_Available data_:
-------------------------

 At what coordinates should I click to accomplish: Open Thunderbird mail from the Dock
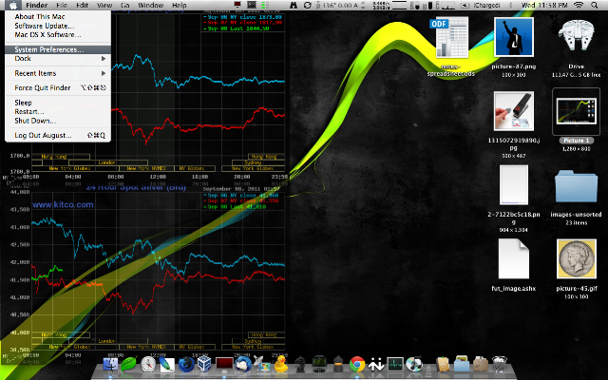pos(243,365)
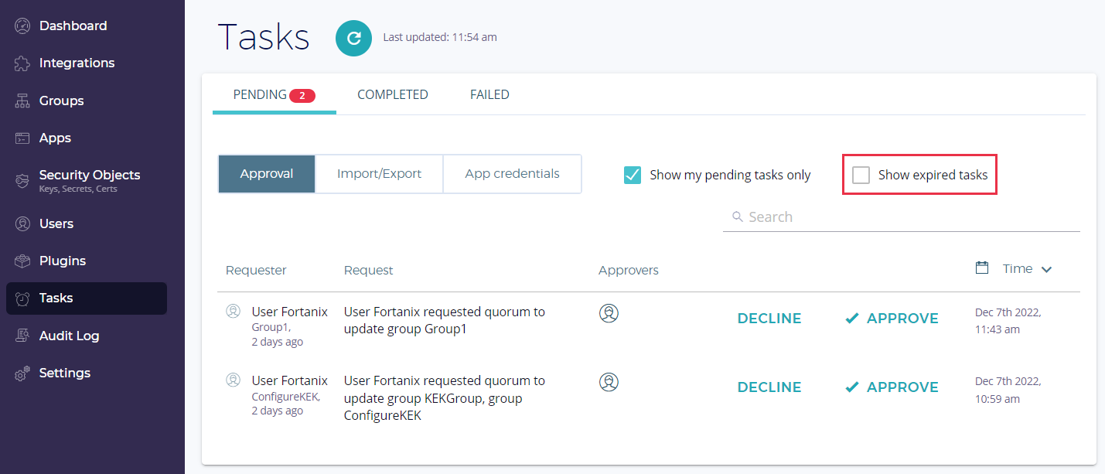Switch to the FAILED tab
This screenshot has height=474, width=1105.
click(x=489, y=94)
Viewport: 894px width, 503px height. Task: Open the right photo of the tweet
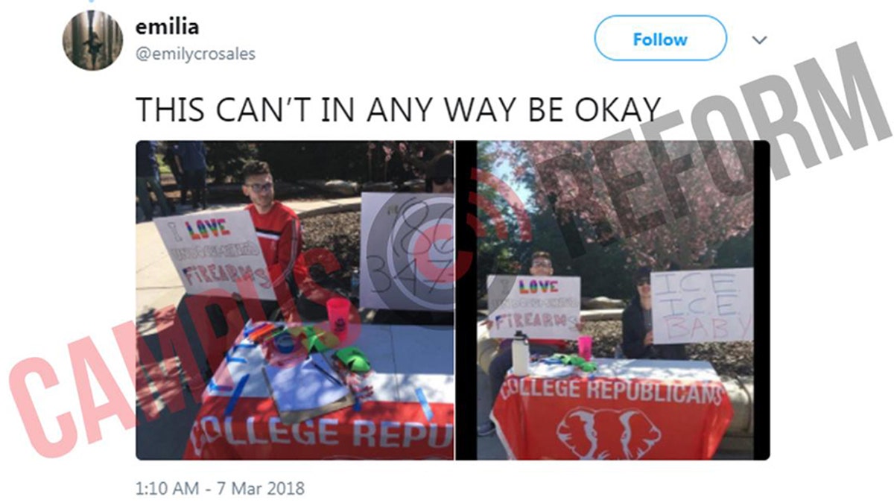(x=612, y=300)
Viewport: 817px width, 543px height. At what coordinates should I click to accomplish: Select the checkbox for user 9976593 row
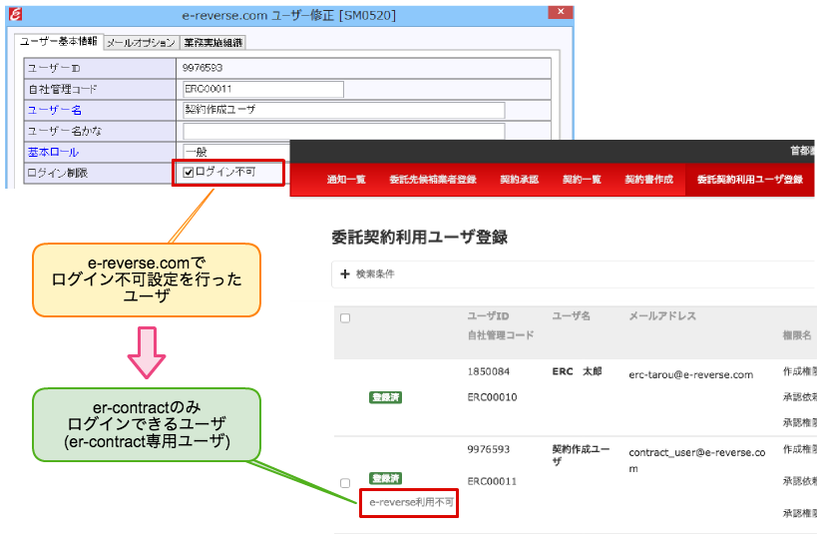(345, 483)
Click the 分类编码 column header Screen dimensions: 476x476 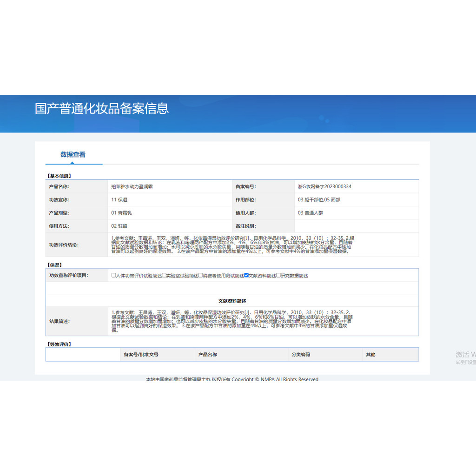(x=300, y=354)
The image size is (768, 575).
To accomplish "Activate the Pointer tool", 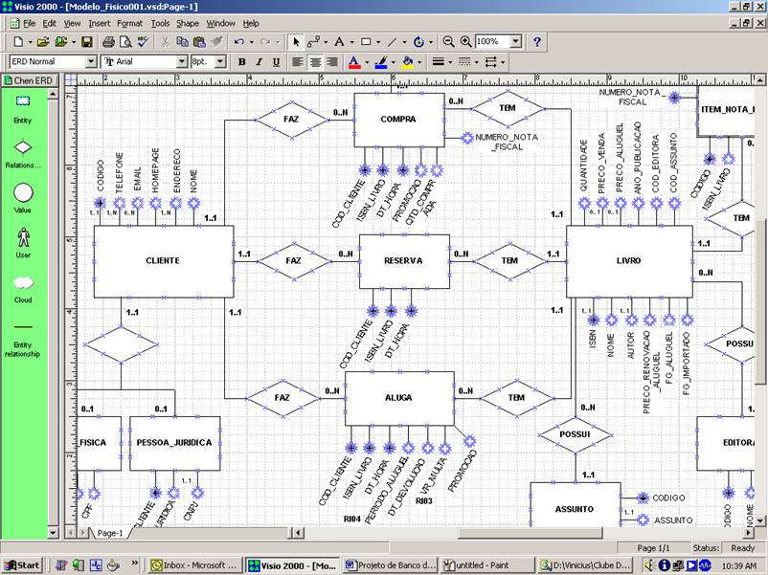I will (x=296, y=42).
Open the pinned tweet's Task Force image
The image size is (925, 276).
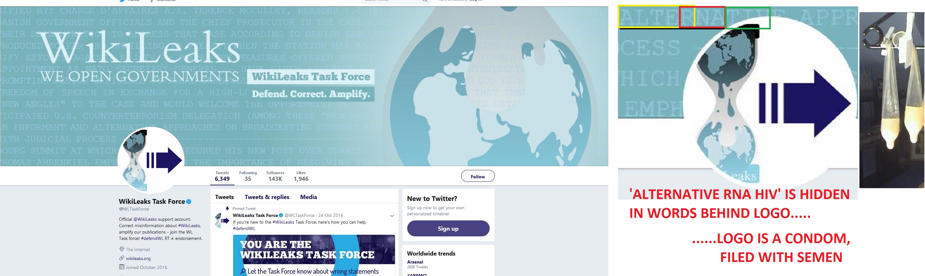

-------------------------

Please give an exact copy of the lines from the line containing "Open the pinned tweet's Task Force image" through the end of the records above, pictures excluded.

_Answer for the task_:
Open the pinned tweet's Task Force image
The image size is (925, 276).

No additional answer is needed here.